Online hacking, lost or stolen laptops, and improper disposal are just some of the ways that personal information that a company collects from customers and employees can get into the wrong hands and be used to commit identity theft. There are a variety of laws that dictate how companies must respond to a data breach, and the latest Ponemon Institute U.S. Cost of a Data Breach report shows that costs relating to data breaches continue to rise.
While a company’s practices will vary depending on the type of information that is collected and the nature and scope of a breach, below are some steps companies can take before a breach occurs and after they experience a breach to help facilitate a timely response and mitigate the impact:
Before a Breach Occurs:
- Take stock of the information that you collect, store, and share.

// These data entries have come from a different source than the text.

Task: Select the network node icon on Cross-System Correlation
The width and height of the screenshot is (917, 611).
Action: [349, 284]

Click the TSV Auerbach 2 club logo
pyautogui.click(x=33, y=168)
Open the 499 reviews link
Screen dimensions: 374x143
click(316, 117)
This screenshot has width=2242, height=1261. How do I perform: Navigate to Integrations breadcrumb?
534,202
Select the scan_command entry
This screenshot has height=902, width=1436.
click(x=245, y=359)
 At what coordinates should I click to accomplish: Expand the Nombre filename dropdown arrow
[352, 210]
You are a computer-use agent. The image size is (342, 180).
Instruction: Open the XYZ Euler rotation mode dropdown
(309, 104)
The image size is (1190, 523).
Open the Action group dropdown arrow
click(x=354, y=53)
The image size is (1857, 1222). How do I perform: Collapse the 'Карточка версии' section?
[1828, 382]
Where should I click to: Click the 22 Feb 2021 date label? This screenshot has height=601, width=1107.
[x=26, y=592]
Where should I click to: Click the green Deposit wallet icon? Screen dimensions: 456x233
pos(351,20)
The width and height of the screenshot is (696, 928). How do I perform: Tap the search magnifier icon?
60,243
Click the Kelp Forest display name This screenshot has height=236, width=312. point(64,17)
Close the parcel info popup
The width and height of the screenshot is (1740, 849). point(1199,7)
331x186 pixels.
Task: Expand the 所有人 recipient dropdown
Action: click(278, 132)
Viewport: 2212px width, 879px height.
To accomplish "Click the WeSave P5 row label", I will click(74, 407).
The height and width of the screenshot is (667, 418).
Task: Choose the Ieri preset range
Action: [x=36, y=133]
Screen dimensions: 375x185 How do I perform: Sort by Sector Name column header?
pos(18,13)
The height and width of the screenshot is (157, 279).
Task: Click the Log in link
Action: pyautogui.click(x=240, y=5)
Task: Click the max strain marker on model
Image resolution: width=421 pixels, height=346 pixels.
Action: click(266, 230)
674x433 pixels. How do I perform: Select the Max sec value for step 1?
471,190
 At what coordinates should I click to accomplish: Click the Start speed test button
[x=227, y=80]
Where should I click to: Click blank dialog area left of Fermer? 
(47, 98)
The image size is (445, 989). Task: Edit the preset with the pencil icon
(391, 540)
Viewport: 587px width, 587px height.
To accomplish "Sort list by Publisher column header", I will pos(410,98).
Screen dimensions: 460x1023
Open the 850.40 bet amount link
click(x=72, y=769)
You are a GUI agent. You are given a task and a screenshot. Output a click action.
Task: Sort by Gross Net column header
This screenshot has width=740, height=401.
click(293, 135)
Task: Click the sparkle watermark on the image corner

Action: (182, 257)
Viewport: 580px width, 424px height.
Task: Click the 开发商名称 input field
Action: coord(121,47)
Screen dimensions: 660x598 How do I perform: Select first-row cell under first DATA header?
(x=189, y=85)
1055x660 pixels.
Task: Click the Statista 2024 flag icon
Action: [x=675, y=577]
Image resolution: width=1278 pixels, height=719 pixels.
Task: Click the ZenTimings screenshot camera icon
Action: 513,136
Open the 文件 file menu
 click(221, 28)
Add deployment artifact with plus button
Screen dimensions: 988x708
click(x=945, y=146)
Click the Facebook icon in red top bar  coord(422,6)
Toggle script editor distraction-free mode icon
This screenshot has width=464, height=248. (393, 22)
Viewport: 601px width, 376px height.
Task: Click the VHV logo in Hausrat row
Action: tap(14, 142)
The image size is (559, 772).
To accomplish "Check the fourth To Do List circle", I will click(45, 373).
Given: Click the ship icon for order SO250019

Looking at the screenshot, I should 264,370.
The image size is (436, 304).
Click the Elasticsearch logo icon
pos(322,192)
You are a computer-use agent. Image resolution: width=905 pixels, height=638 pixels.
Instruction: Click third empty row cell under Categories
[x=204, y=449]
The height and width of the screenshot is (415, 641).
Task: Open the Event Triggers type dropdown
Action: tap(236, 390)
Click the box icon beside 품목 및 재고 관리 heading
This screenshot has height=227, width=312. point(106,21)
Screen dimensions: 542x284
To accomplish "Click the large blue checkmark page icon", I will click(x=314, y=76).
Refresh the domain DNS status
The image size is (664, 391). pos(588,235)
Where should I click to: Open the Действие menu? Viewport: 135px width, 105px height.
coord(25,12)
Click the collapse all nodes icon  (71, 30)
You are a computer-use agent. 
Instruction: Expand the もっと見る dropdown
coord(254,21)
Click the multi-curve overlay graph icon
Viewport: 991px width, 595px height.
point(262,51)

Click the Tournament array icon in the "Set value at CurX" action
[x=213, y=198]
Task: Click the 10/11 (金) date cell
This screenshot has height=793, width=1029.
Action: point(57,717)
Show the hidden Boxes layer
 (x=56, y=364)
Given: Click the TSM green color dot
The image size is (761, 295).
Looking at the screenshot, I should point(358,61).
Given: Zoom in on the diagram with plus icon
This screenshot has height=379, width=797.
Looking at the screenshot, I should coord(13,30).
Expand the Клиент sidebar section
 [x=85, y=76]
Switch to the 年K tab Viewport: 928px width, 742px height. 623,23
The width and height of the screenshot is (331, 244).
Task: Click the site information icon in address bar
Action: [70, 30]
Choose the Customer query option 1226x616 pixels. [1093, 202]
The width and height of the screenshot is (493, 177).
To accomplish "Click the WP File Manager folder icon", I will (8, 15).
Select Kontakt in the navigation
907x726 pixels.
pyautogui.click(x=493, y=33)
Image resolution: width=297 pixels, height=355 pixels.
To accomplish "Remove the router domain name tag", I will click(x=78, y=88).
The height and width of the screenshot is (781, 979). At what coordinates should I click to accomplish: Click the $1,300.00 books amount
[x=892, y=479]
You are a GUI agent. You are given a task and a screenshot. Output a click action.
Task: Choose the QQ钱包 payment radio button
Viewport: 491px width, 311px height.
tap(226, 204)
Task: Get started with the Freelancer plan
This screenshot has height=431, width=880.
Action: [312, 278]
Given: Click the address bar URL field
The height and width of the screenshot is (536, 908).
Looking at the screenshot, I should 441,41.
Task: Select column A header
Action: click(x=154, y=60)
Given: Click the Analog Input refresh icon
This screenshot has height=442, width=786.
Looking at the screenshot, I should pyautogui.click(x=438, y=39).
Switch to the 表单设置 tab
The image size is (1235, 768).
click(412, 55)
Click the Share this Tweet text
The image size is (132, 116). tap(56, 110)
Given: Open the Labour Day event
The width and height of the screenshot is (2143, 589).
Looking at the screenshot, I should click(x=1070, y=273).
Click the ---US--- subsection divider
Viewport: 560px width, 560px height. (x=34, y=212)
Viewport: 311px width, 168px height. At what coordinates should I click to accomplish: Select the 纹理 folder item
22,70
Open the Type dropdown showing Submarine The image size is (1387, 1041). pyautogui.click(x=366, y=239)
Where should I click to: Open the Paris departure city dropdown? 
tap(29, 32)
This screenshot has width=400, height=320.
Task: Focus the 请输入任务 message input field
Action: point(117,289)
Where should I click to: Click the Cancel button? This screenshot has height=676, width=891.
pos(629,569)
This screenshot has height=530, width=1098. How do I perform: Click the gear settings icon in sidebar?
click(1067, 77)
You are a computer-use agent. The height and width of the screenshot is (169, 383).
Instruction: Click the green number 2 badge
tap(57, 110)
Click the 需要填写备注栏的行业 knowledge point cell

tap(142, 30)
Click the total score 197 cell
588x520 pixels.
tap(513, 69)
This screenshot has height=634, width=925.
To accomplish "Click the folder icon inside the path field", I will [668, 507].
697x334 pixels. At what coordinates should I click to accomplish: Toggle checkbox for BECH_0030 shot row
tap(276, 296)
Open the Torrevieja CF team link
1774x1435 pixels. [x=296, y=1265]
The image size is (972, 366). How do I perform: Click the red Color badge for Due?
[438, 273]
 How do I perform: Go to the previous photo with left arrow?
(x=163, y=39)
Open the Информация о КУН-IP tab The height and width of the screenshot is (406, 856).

- Assess the security measures in place and identify risks.
- Create company awareness.
- Review service providers’ policies, practices, and contracts.
- Understand the applicable laws.
- Adopt a written data breach response plan.
- Determine available remedies in the event of a breach.
- Identify law enforcement and agency contacts.
After a Breach Occurs:
- Act promptly!
- Investigate the nature and scope of the breach.
- Identify the type of information accessed or acquired.
- Determine which laws are triggered.
- Assess who must or should be notified, when, and how.
- Decide what remedies will be offered.
- Document responsive actions taken.
- Anticipate regulatory investigations and/or litigation after a major breach.
Given the variety of ways that personal information is collected, stored, used, and shared, the prevalence of data breaches, and an increase in agency enforcement and litigation relating to companies’ privacy and data security practices, it is critical to have a plan in place before a breach occurs, then conduct a thorough investigation and promptly respond if and when you experience a breach.